Politik im Kleinformat

Gemeinschaftsgärten sind politische und soziale Handlungsräume im Kleinformat. Auf offen-demokratische Weise wird verhandelt, wie der Garten aussehen wird, wer was wohin pflanzt und wer für welche Belange zuständig ist. Die Teilhabe und Mitbestimmung an einem gemeinsamen Projekt wecken ein Gefühl von Partizipation, es findet ein Austausch über den eigenen gärtnerischen und sozialen Alltag statt. So können vielerlei Tipps und Tricks aus einem großen gemeinsamen Wissenspool geschöpft werden.

Boden unter den Füßen
Bei thematischen Gemeinschaftsprojekten wie den Interkulturellen Gärten kommen Menschen aus unterschiedlichsten ethnisch-kulturellen Hintergründen, sozialen Milieus, Religionen und Altersgruppen zusammen. Ähnlich wie beim Wurzeln-Schlagen von Pflanzen gibt es Menschen aus anderen Ländern die Möglichkeit, neuen "Boden unter den Füßen" zu gewinnen. Sprachkompetenzen werden gesteigert, wichtige und alltägliche Informationen werden ganz selbstverständlich weitergegeben. Zudem lernen die StadtteilbewohnerInnen ihre soziale Umgebung besser kennen und schätzen. Es entstehen Kontakte, Bekanntschaften und manchmal auch Freundschaften.

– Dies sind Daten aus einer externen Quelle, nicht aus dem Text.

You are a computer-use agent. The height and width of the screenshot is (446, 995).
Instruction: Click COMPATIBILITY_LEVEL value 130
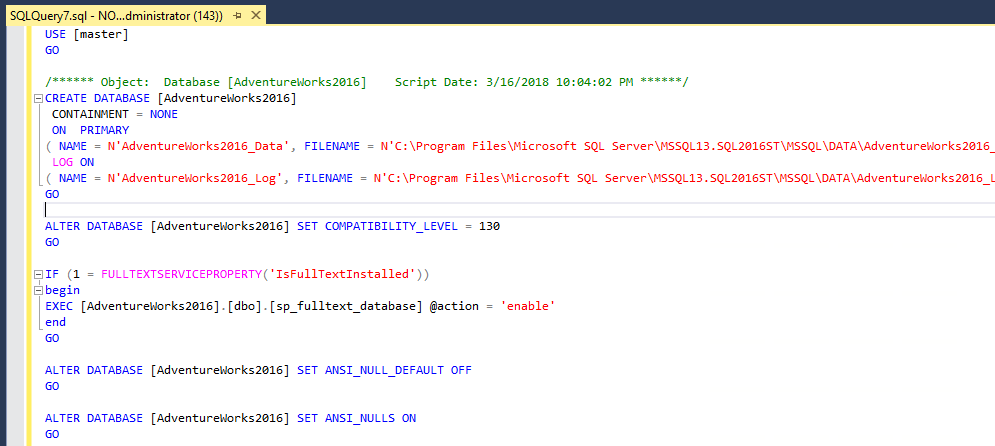[488, 226]
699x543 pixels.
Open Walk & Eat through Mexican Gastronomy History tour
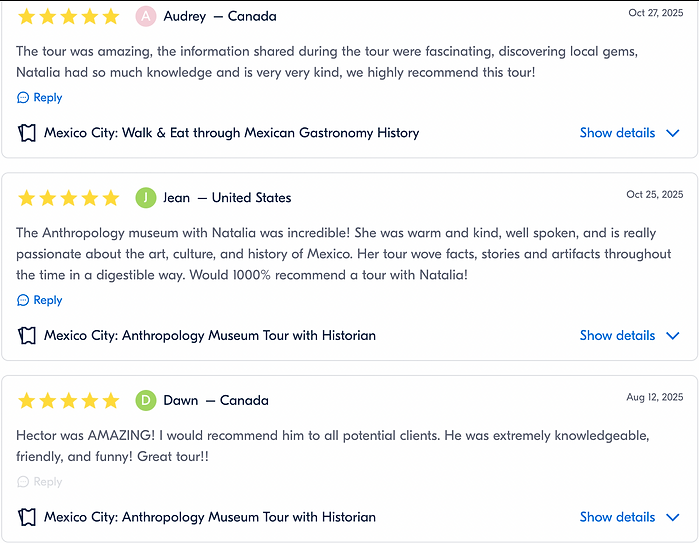(x=231, y=133)
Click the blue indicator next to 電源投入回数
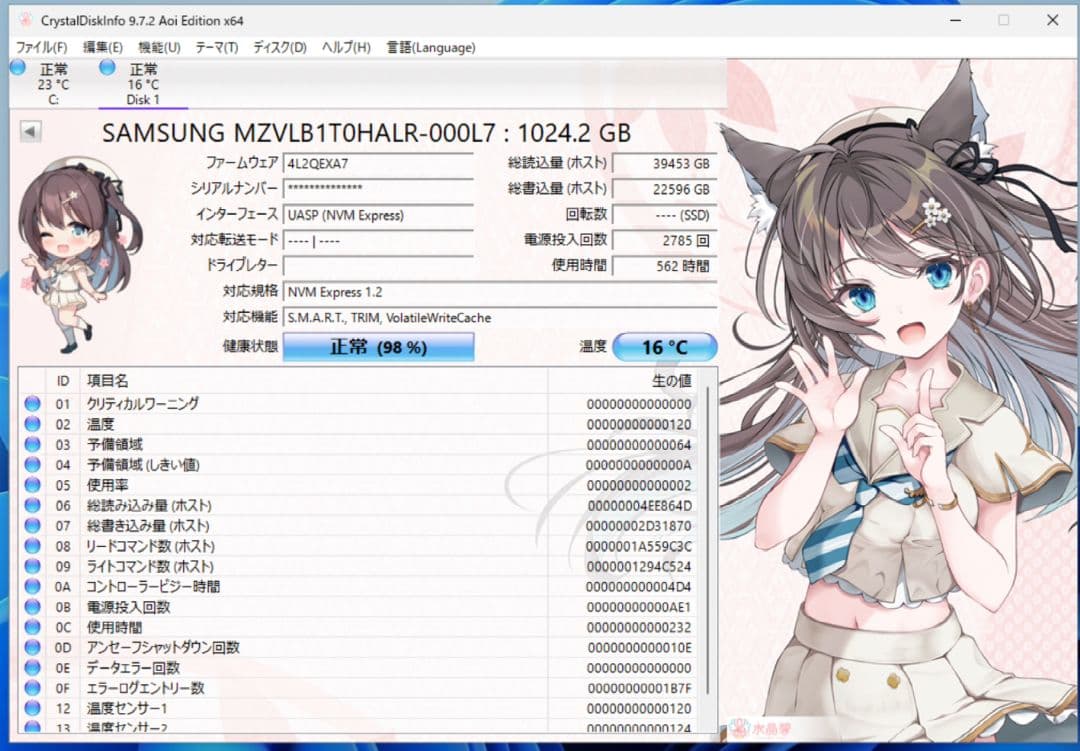 [31, 607]
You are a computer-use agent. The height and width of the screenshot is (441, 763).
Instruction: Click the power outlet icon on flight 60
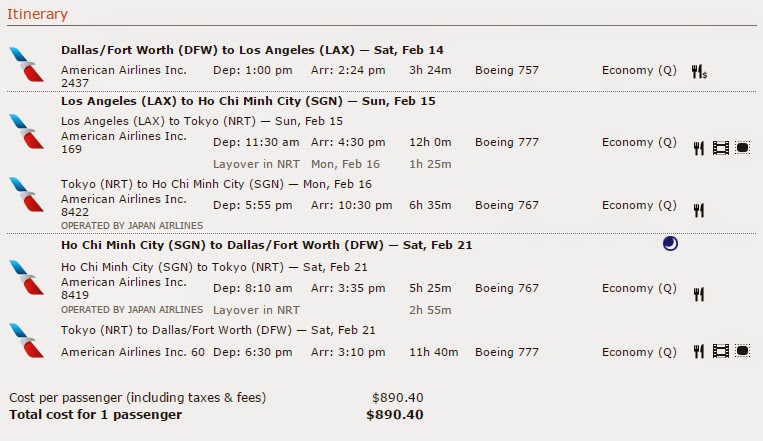[742, 351]
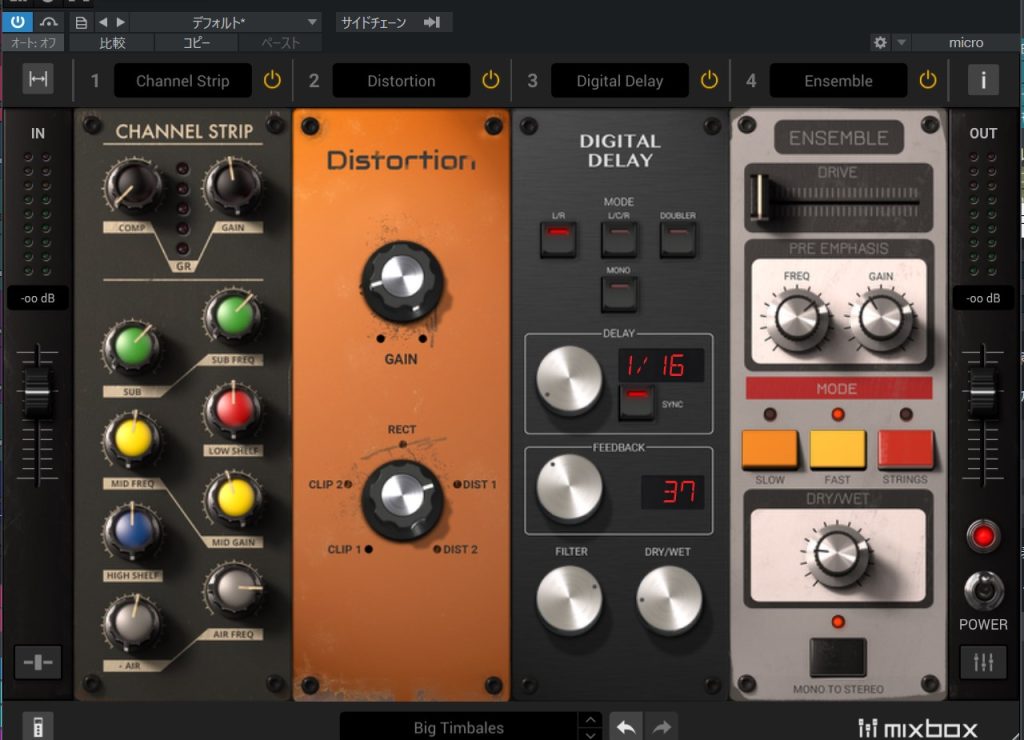The height and width of the screenshot is (740, 1024).
Task: Click the 比較 compare button
Action: (x=112, y=43)
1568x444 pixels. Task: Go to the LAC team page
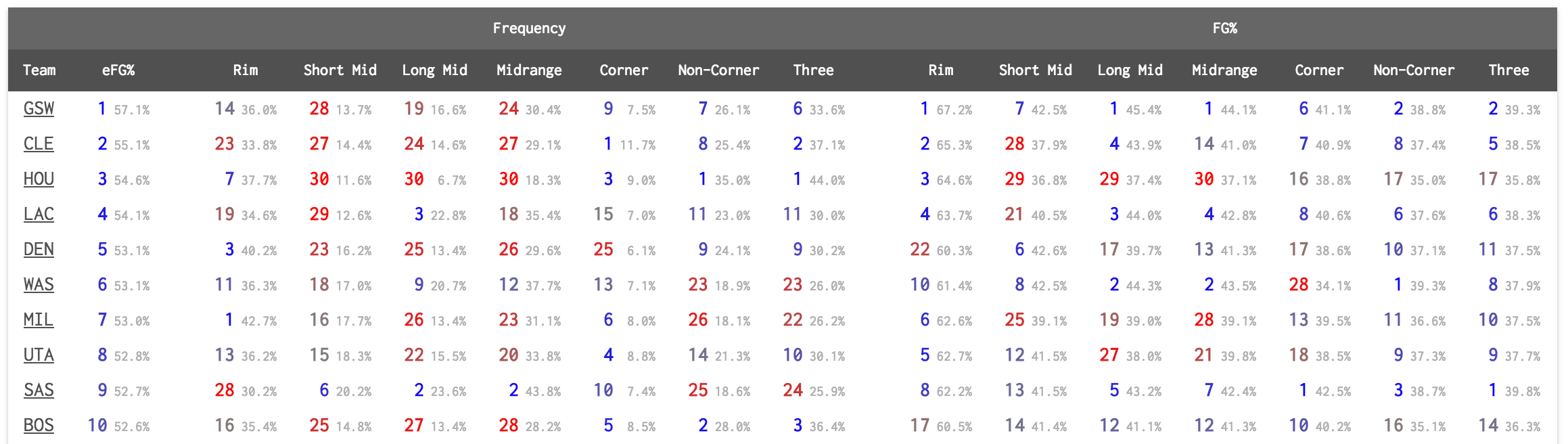pos(39,215)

Biologische und kulturelle Vielfalt

Auch die biologische Vielfalt spielt neben der kulturellen Diversität eine bedeutende Rolle. Durch die unterschiedliche Herkunft der GärtnerInnen und deren Vorlieben, entsteht auf kleinem Raum eine beachtliche Biodiversität. Aus ökologischer Sicht ist das gemeinsame Gärtnern erstrebenswert, da in einem urbanen Kontext Pflanzen angebaut werden, die im städtischen Umfeld oft längst in Vergessenheit geraten sind. Der ökologisch-verträgliche Alltag fließt ins Privatleben der GärtnerInnen mit ein. Nicht zuletzt bieten die gemeinsamen Gärten den StadtteilbewohnerInnen die Möglichkeit, sich selbst zu verwirklichen und den Bezirk und somit das Stadtbild interkulturell und aktiv mitzugestalten.

Gemeinsame Basis

Hinter dem bunten Garten in Birgits Innenhof steht kein von öffentlicher Stelle initiiertes Projekt. Das gemeinsame Jäten und Pflanzen im Kreise der Hausbewohner hat sich ganz natürlich und langsam entwickelt. Obwohl die Organisation der Beete noch nicht immer optimal funktioniert, bedeutet der Garten den BewohnerInnen sehr viel. "Unser Hof mit dem Garten fördert die Zusammengehörigkeit in unserem Haus, er ist unsere gemeinsame Basis," stellt Birgit zufrieden fest. "Dass man seine Nachbarn nicht kennt und gar nicht miteinander spricht - diese Anonymität möchte ich nicht haben."